German federal spending has outpaced revenue from 2014 to 2024 by a wide margin. According to a report from the Köln Institute of the German Economy (IW), commissioned by the Bavarian Business Association (VBW) and reported by the “Süddeutsche Zeitung”, the main drivers are rising social‑security costs and higher interest expenses rather than inflation, the COVID‑19 pandemic, the Ukraine war, or state investment drives.
While the government has pumped money into key priority sectors, its investment pace still falls behind the EU average. Infrastructure, defense, and environmental protection budgets lag, and the most pronounced shortfall appears in education. In that arena, federal, state, and local governments together spend only 4.5 % of GDP, compared with 6.2 % in the Nordic countries and 5.5 % in the Benelux states. Austria and Switzerland invest at 5.3 % of GDP, higher than the German level.
If 2025 is added, nominal federal expenditures have risen almost 70 % since 2014, reaching roughly €500 billion this year. Although a steady rise in line with inflation is necessary to maintain public services, the inflation rate over the same period was only 37 %. Thus, nominal spending increased almost twice as fast as price levels.
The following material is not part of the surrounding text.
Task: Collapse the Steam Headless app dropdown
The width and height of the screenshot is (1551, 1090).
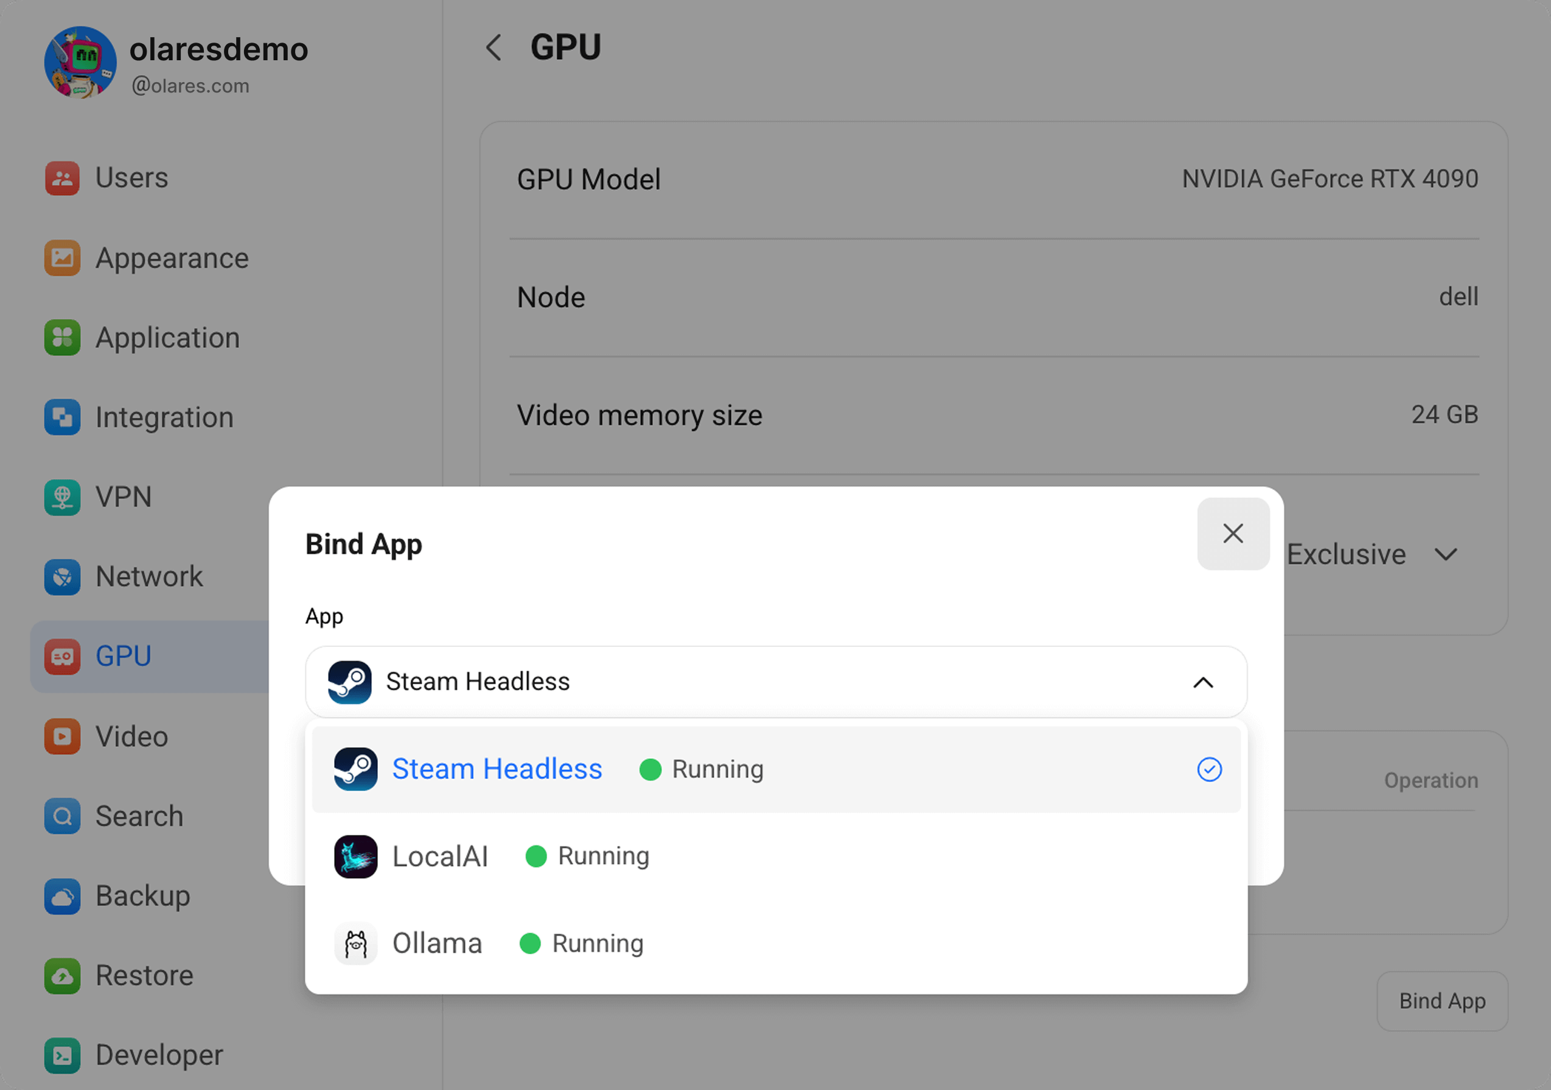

Tax receipts, by contrast, grew by only 40 % over the decade – a slower pace than spending. The gap expanded further when the debt brake was loosened in spring 2025, prompting the government to take on an additional €143 billion of new debt last year while repaying almost as much old debt.
“Germany’s federal budget urgently needs a sustainable foundation. Our future spending is almost entirely financed by borrowing, and interest costs are eroding vital future flexibility” said VBW chief executive Bertram Brossardt. “Without structural reforms and a decisive prioritisation of future investment, the federal budget risks a catastrophic collapse – that must be prevented”.